* [Quoted passage]:
+ + +

By Paul Thompson
Northeast News

Kansas City’s new single terminal airport is only one Council vote from getting off the ground.
During its legislative session on Thursday, February 8, the KCMO City Council is expected to vote on the city’s Memorandum of Understanding (MOU) with Edgemoor Infrastructure and Real Estate to construct the new airport.

The MOU moves on to the full City Council following the Airport Committee’s unanimous decision on Thursday, Feb. 1 to approve the document. Committee members Sly James, Jolie Justus, Jermaine Reed, Quinton Lucas, Dan Fowler and Teresa Loar all voted in favor. Nearly as important as the Airport Committee votes, however, were supportive comments made by Council members who aren’t part of the committee.

Particularly impactful were the comments from 5th District Councilwoman Alissia Canady, who was an outspoken opponent of the original MOU released on November 30, 2017. Canady commended all involved for their work to improve the document over the past two months, suggesting that a three-week break over the holidays helped reinvigorate the process.

+ + +

* [Dataset records]:
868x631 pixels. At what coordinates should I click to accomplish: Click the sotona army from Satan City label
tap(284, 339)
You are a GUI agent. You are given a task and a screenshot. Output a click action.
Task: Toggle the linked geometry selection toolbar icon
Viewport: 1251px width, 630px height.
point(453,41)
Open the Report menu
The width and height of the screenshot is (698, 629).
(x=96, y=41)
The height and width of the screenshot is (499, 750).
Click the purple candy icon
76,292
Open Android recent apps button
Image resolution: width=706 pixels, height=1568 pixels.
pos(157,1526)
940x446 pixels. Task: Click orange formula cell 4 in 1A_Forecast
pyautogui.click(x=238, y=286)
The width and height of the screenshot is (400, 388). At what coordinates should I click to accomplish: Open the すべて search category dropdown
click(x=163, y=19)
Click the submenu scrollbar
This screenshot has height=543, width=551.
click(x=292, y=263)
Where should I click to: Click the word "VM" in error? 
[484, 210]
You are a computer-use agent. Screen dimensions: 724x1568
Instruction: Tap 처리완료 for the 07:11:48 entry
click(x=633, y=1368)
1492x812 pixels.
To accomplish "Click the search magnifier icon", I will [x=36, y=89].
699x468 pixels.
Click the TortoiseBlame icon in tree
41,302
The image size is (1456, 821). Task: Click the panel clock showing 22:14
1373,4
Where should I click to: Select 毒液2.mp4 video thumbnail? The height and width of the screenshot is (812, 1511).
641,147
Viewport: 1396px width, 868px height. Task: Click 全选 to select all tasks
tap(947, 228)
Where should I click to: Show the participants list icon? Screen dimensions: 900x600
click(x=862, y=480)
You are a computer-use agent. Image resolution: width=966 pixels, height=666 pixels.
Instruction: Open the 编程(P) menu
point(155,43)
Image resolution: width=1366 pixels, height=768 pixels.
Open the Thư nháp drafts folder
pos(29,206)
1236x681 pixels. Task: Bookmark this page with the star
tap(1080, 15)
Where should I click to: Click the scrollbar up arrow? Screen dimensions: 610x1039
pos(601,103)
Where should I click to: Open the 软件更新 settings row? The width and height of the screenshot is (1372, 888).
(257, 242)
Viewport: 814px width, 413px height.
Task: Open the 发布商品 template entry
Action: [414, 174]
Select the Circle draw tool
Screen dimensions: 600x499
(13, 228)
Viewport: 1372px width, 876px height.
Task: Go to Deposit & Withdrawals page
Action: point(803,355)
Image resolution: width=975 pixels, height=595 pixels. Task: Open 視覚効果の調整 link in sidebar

+ + +

* [Exercises]:
1. Rewrite the stretch of the airport article from "During its legislative" through "of the committee.", putting "Aviation Committee" in place of "Airport Committee".
2. Continue the article on the Kansas City airport vote from where it stops.

* [In response]:
1.
During its legislative session on Thursday, February 8, the KCMO City Council is expected to vote on the city’s Memorandum of Understanding (MOU) with Edgemoor Infrastructure and Real Estate to construct the new airport.

The MOU moves on to the full City Council following the Aviation Committee’s unanimous decision on Thursday, Feb. 1 to approve the document. Committee members Sly James, Jolie Justus, Jermaine Reed, Quinton Lucas, Dan Fowler and Teresa Loar all voted in favor. Nearly as important as the Aviation Committee votes, however, were supportive comments made by Council members who aren’t part of the committee.

2.
“I think this is an MOU that Kansas City can be proud about,” Canady said.

The City’s negotiation team has worked diligently since January 18 – when the City Council met as a Committee as a Whole to compile a wish list of 45 additional terms they wanted added to the agreement – to hammer out the details of a new MOU. That process, which ultimately resulted in 43 of the 45 requests being approved by Edgemoor, included seven meetings between Jan. 19 and Jan. 31.

The document being re-introduced by outside counsel has been met with considerably more optimism than the MOU that was rejected by a 9-4 supermajority of the Council on December 14. One notable tweak has been with the terms of the reimbursement agreement, which would be executed if the City terminates the MOU for any reason, or if Edgemoor terminates the agreement for City wrongdoing. While some Council members balked at an initial reimbursement proposal that could have cost $30 million or more, that figure has been capped at $23.2 million in the most recent version of the document. The savings on the reimbursement agreement are the result of new language to assure that the City will incur no costs for work done before the election, that all duplicative costs between Edgemoor and its team members of Clark/Weitz/Clarkson have been removed, and that the City will only need to reimburse Edgemoor for work product it can re-use.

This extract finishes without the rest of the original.